==== Given records ====
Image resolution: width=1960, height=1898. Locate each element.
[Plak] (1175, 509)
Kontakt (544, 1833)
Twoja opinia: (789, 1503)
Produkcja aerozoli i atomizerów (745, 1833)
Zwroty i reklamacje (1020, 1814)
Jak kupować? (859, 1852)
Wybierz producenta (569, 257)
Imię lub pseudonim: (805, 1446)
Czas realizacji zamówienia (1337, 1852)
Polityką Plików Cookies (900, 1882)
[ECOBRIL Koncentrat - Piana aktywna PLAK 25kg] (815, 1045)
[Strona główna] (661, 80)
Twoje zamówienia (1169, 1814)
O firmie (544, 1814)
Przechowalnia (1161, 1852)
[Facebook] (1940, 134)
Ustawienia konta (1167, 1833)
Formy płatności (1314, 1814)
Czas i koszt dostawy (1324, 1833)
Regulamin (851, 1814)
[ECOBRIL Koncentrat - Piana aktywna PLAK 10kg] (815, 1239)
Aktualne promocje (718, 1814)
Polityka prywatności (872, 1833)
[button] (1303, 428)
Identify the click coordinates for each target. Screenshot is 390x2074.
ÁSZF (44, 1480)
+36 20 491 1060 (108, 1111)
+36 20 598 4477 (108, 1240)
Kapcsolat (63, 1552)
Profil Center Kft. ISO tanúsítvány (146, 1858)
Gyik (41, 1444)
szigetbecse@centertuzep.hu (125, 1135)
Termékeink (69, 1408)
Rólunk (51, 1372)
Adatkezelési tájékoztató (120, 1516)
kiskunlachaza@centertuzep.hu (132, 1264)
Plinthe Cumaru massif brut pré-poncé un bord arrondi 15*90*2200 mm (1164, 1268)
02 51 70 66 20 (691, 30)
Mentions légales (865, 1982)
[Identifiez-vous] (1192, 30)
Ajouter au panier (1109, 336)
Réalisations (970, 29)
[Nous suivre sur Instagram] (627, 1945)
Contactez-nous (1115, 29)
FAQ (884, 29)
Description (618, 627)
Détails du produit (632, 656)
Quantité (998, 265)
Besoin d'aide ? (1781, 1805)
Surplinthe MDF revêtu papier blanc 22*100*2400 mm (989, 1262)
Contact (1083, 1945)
====
▶ **Assignment**: Could you set down, exactly as written, the lines above between the one holding "Przechowalnia (1161, 1852)" and the one holding "02 51 70 66 20 (691, 30)", inclusive, and nothing more?

▶ **Problem solution**:
Przechowalnia (1161, 1852)
[Facebook] (1940, 134)
Ustawienia konta (1167, 1833)
Formy płatności (1314, 1814)
Czas i koszt dostawy (1324, 1833)
Regulamin (851, 1814)
[ECOBRIL Koncentrat - Piana aktywna PLAK 10kg] (815, 1239)
Aktualne promocje (718, 1814)
Polityka prywatności (872, 1833)
[button] (1303, 428)
Identify the click coordinates for each target. Screenshot is 390x2074.
ÁSZF (44, 1480)
+36 20 491 1060 (108, 1111)
+36 20 598 4477 (108, 1240)
Kapcsolat (63, 1552)
Profil Center Kft. ISO tanúsítvány (146, 1858)
Gyik (41, 1444)
szigetbecse@centertuzep.hu (125, 1135)
Termékeink (69, 1408)
Rólunk (51, 1372)
Adatkezelési tájékoztató (120, 1516)
kiskunlachaza@centertuzep.hu (132, 1264)
Plinthe Cumaru massif brut pré-poncé un bord arrondi 15*90*2200 mm (1164, 1268)
02 51 70 66 20 (691, 30)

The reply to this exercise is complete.